Friday

A tribute to my father, MICHAEL H. NEUMARK 4/28/06

today, april 28th, 2006 is a weird day for me. it was the last day, one year ago, that my father was alive. it's strange for me to think that i haven't seen my dad in a year. a whole year! that's the longest it's ever been and it's only going to get longer. i remember i kept doing that with each month that past after he died. "wow, it's been a month since i've seen him...then 2 months...then 3 etc, etc, etc." i've learned a lot this year starting with the fact that grieving is not linear - meaning, yes, it does get progressively "easier" with time but it is more like riding space mountain at disneyland than driving through the plains of the southwest. you could be riding along smoothly and then wham! you drop 60 feet in .5 seconds. jarring, unexpected, scary and often painful. as far as my emotions go, something i used to keep so bottled inside of me, under my "control", i have learned to expect the unexpected.

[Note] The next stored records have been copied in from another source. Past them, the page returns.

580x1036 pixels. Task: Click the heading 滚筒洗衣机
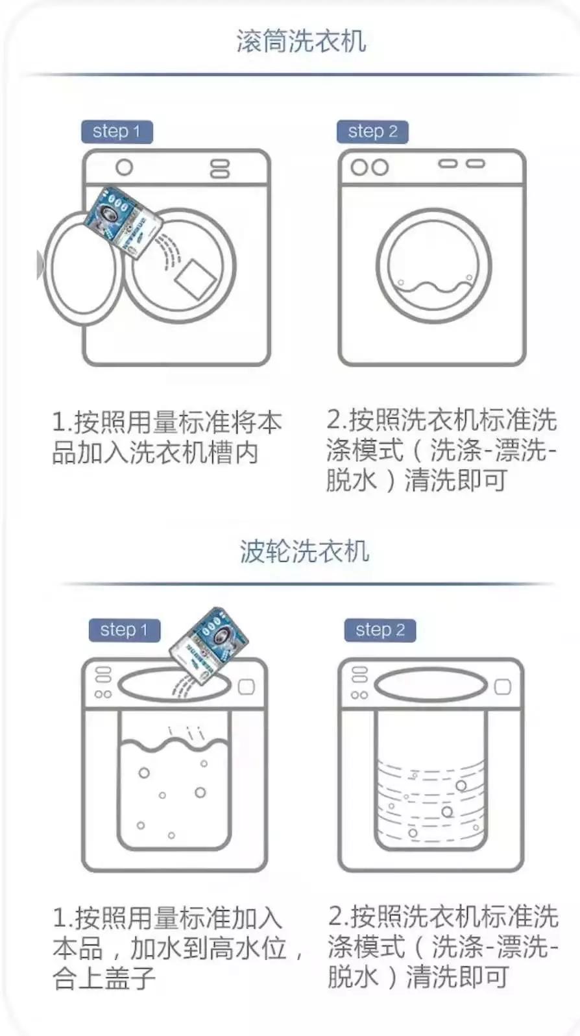pos(301,41)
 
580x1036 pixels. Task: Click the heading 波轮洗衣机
pos(304,551)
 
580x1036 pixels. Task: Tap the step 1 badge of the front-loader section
pos(116,131)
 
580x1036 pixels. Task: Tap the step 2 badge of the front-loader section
pos(372,131)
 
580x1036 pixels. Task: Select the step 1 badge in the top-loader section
pos(124,630)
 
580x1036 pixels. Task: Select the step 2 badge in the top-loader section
pos(380,630)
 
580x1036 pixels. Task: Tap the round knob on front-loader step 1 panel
pos(124,167)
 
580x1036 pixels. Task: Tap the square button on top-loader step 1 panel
pos(247,687)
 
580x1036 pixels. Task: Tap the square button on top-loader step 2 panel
pos(503,687)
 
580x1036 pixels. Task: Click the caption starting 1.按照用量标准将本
pos(166,437)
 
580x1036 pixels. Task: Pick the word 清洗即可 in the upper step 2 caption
pos(455,481)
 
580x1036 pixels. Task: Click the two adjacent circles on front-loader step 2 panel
pos(370,167)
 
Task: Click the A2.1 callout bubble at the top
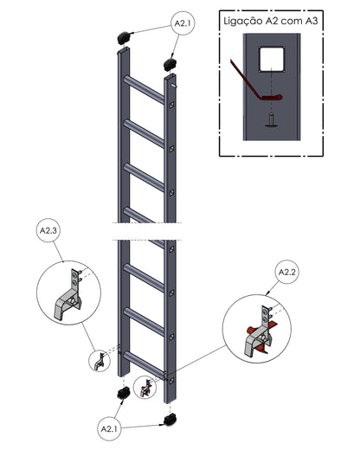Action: tap(183, 23)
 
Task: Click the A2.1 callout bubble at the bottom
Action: tap(109, 429)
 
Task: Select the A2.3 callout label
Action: tap(48, 230)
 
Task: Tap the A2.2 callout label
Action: tap(287, 273)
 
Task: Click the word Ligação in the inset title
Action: tap(243, 22)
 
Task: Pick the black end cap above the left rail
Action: tap(125, 38)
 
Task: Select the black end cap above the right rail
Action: tap(170, 64)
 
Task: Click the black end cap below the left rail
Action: tap(124, 393)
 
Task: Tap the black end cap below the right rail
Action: tap(170, 419)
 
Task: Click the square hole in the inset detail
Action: tap(272, 60)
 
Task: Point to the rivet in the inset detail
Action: tap(271, 120)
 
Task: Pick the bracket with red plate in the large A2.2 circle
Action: tap(260, 331)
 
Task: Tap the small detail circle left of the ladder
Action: tap(100, 361)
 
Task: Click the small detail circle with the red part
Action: tap(145, 388)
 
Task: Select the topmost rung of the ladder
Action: tap(144, 89)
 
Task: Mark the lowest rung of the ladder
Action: tap(144, 365)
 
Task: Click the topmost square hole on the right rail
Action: tap(171, 105)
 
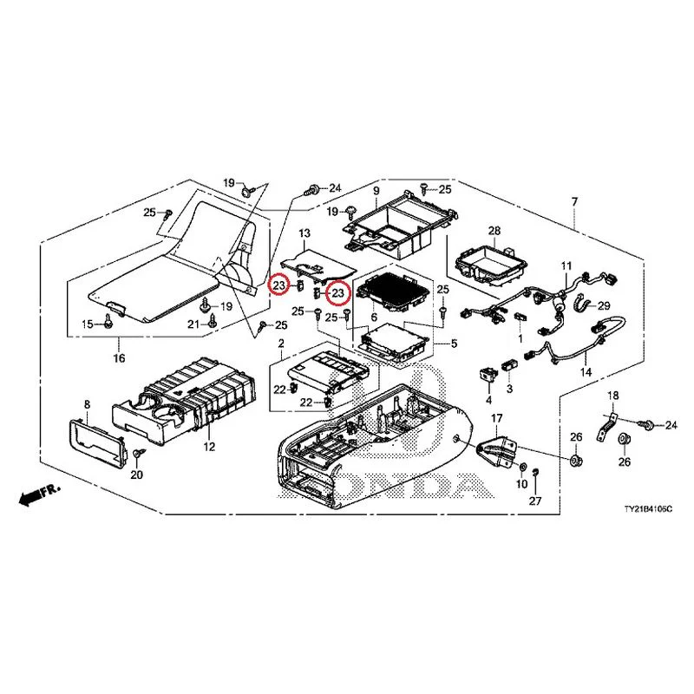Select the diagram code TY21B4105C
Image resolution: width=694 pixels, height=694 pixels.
(648, 509)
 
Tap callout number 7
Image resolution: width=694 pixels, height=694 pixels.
(574, 202)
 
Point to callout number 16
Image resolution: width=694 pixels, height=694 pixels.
(119, 357)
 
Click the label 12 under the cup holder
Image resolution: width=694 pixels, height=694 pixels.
(209, 447)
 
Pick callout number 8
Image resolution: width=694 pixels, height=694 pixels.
(88, 404)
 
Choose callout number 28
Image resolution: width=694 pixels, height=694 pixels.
(494, 231)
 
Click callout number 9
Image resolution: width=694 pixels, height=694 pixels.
(376, 191)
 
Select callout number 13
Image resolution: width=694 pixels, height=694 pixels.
(305, 233)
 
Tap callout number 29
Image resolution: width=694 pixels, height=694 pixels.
(604, 306)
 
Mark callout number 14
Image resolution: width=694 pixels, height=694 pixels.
(586, 372)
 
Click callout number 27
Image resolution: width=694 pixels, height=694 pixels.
(535, 501)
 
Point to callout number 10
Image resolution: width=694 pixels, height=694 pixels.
(522, 484)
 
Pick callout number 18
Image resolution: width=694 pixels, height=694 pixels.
(613, 396)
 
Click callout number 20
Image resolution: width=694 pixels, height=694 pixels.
(137, 475)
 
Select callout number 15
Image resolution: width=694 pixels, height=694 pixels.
(88, 324)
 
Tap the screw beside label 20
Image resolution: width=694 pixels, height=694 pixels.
(139, 453)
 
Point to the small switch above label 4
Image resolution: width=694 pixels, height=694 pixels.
(488, 375)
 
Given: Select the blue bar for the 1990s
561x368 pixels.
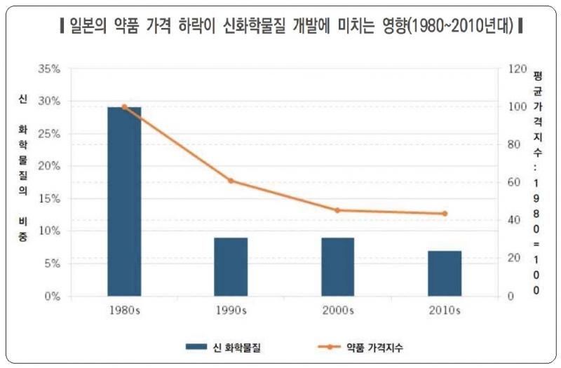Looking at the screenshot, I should [x=231, y=266].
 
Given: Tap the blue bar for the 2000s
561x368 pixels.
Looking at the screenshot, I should [x=337, y=266].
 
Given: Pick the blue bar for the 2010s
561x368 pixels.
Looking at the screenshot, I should [x=445, y=273].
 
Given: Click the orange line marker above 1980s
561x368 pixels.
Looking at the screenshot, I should [x=124, y=107].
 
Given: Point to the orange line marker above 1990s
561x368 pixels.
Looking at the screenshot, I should [x=231, y=181].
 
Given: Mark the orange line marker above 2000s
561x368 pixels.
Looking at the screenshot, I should [x=337, y=210].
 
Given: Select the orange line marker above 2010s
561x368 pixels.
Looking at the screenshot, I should [x=445, y=214].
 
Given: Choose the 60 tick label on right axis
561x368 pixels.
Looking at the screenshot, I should [x=514, y=182].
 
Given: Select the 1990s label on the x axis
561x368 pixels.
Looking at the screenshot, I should [x=231, y=309].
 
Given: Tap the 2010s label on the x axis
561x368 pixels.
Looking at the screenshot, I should [x=445, y=309].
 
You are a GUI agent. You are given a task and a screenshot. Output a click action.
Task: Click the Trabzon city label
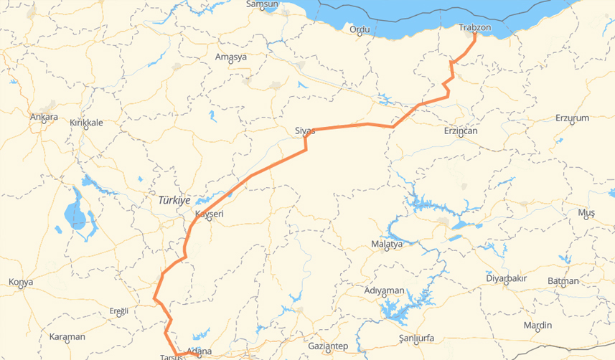474,28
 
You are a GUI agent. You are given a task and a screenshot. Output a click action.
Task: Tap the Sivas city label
305,131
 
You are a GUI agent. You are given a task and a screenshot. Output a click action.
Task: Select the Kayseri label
210,214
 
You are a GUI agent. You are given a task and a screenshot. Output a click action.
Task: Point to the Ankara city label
44,116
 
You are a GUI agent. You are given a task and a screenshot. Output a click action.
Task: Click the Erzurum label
572,118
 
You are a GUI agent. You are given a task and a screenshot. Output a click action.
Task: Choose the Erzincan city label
461,131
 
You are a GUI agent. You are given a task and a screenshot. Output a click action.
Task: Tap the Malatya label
387,244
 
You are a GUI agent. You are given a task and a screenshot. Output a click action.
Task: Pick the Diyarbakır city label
507,278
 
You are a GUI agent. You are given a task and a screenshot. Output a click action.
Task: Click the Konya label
21,282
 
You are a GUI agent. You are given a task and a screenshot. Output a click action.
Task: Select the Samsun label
261,4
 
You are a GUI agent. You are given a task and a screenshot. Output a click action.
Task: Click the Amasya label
231,57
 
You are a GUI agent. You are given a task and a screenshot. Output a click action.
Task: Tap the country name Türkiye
174,200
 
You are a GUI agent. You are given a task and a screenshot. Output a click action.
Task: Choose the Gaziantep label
327,346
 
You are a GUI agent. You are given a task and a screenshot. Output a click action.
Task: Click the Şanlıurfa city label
416,338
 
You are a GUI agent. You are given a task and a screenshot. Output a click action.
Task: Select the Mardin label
537,326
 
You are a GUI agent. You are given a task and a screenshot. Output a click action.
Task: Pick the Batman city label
563,281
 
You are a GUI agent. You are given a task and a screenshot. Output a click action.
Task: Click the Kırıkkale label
86,123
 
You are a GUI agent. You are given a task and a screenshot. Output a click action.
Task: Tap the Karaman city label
67,336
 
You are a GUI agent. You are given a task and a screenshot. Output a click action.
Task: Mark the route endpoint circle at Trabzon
475,34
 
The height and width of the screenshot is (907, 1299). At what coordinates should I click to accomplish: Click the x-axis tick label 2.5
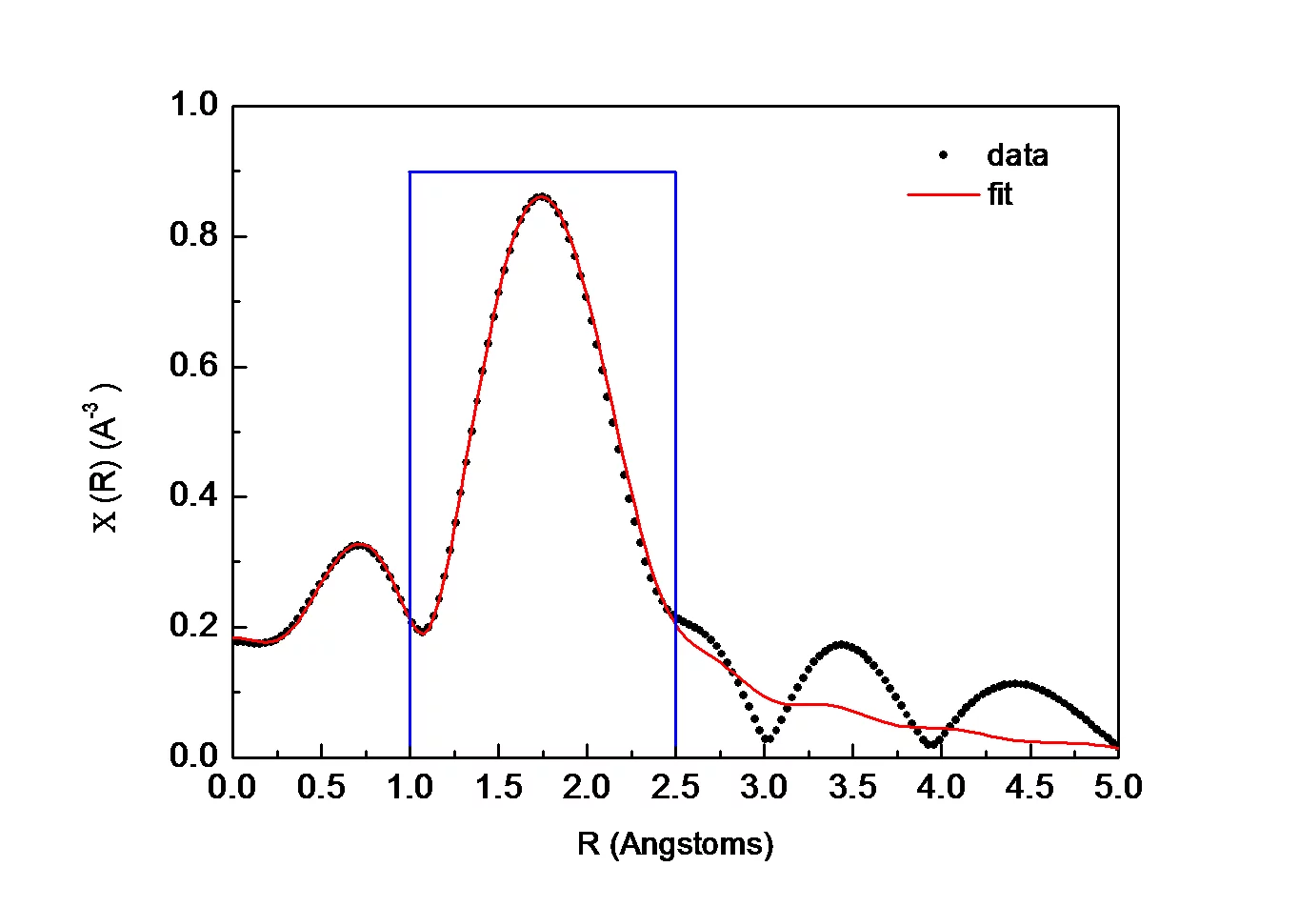[675, 788]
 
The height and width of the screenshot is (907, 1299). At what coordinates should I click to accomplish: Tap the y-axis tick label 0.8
[194, 235]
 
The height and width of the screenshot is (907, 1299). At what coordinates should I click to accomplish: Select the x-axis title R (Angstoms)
[675, 844]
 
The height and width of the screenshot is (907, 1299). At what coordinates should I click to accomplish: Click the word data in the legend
[1017, 155]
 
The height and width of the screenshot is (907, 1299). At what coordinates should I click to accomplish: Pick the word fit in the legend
[999, 194]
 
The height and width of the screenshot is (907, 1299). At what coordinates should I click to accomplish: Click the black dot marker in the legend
[943, 155]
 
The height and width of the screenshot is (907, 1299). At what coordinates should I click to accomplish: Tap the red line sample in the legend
[943, 194]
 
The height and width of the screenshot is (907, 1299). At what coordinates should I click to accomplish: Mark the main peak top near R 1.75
[541, 197]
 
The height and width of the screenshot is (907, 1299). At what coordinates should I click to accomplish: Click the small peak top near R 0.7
[357, 546]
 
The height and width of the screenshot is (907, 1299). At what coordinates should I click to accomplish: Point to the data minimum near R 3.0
[767, 738]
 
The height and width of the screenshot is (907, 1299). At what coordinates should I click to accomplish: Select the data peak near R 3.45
[842, 645]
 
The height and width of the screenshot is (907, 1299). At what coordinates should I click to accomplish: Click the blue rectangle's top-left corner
[410, 172]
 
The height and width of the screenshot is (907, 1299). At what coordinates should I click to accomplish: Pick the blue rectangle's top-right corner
[675, 172]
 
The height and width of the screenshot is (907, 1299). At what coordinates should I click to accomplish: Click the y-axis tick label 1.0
[194, 105]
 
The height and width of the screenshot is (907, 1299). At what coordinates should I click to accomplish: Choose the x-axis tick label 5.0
[1117, 788]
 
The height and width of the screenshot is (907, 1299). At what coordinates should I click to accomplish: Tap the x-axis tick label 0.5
[321, 788]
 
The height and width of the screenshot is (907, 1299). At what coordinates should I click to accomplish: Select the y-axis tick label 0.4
[194, 495]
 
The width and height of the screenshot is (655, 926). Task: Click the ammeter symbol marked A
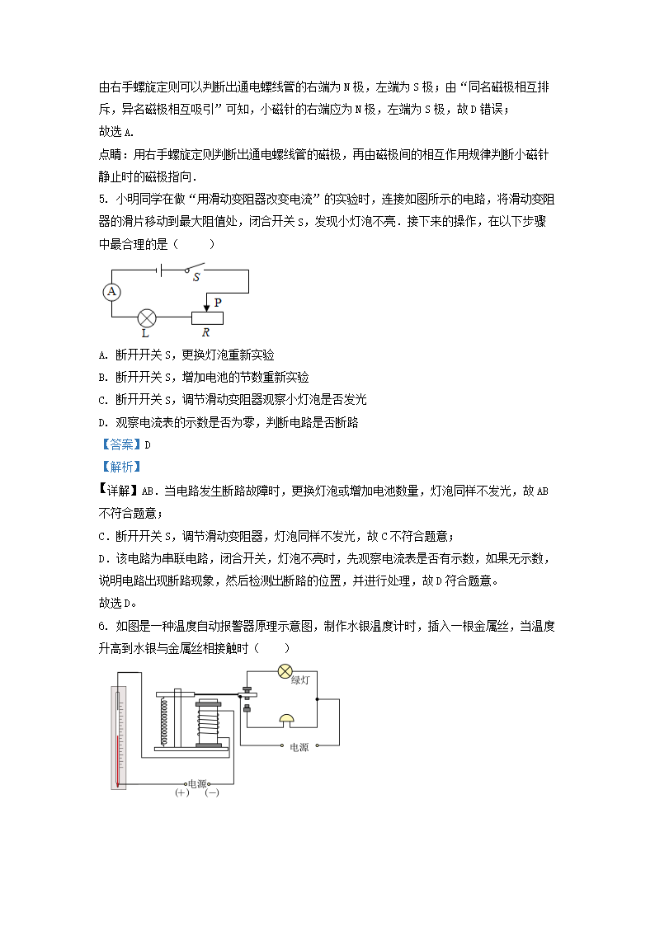(x=112, y=292)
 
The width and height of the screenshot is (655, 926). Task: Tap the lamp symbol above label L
(x=147, y=317)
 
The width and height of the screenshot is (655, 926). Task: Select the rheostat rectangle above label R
(x=207, y=317)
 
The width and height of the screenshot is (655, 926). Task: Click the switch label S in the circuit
(x=196, y=278)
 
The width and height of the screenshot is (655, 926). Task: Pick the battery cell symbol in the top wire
(x=160, y=269)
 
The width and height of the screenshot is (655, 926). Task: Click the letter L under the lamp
(x=145, y=334)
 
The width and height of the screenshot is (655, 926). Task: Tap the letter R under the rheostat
(x=205, y=333)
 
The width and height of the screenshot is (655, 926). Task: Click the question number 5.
(x=101, y=200)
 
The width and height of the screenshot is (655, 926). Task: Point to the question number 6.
(x=101, y=627)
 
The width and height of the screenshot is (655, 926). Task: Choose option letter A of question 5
(x=102, y=355)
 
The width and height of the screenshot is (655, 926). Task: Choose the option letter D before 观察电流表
(x=102, y=421)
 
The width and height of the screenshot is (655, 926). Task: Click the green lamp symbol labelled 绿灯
(x=285, y=670)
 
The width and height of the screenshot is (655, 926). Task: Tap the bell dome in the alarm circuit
(x=286, y=719)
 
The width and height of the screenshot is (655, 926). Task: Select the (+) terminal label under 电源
(x=182, y=792)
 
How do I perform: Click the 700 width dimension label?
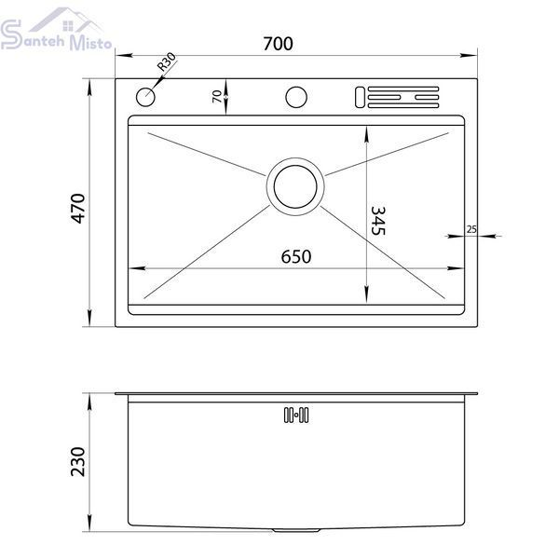coord(278,44)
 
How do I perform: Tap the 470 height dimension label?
coord(78,209)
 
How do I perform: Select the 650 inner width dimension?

I re-read my journal last night from an entry a year ago. i talked to my brother on the phone this morning and he said he'd been having all of these random flashbacks this whole week. not about the "end" but rather silly and uneventful memories of day-to-day life with my dad...a favorite burger joint he would take us to....his "Sam and Ann" stories (stories he would make up about the adventures that a brother and sister had together)....stuff like that. it made me smile to recall those things when jack (my bro) brought them up. i guess that's what they mean when they say you keep a person alive in your memories of them.

as i approach this evening (his time of death was a little after midnight EST on the 28th...technically the 29th) i am a little bit hung up on what i will be feeling between the hours of 9pm-10pm PST....that will be the hour, one year ago today, that we all (my mom and my brother and I) sat around in my parents bedroom waiting for hospice to come and pronounce him dead. his body lay peacefully in the bed while we all sat on the floor in a haze of relief and shock and sadness, our minds trying so hard to wrap themselves around what all of this meant. it was the middle of the night and apparently there were alot of folks releasing themselves and passing on, so it took hospice and the funeral home a couple of hours to get there. around 5am, all of the procedural things had been done and my father's body was en route to the funeral home. we all sat there, exhausted and wide awake, staring blankly at one another when jack made a suggestion. "Let's go drive past our past two houses and then go get breakfast at Bob Evans (a local diner). it seemed like the perfect idea and it's just what we did. i just may have to go eat breakfast at a greasy diner tomorrow morning...anyone care to join? ;)

it's funny how in some ways it seems like yesterday and in others - a lifetime ago. Dad, this day is for you - a day to celebrate who you were and the memory of you that lives on.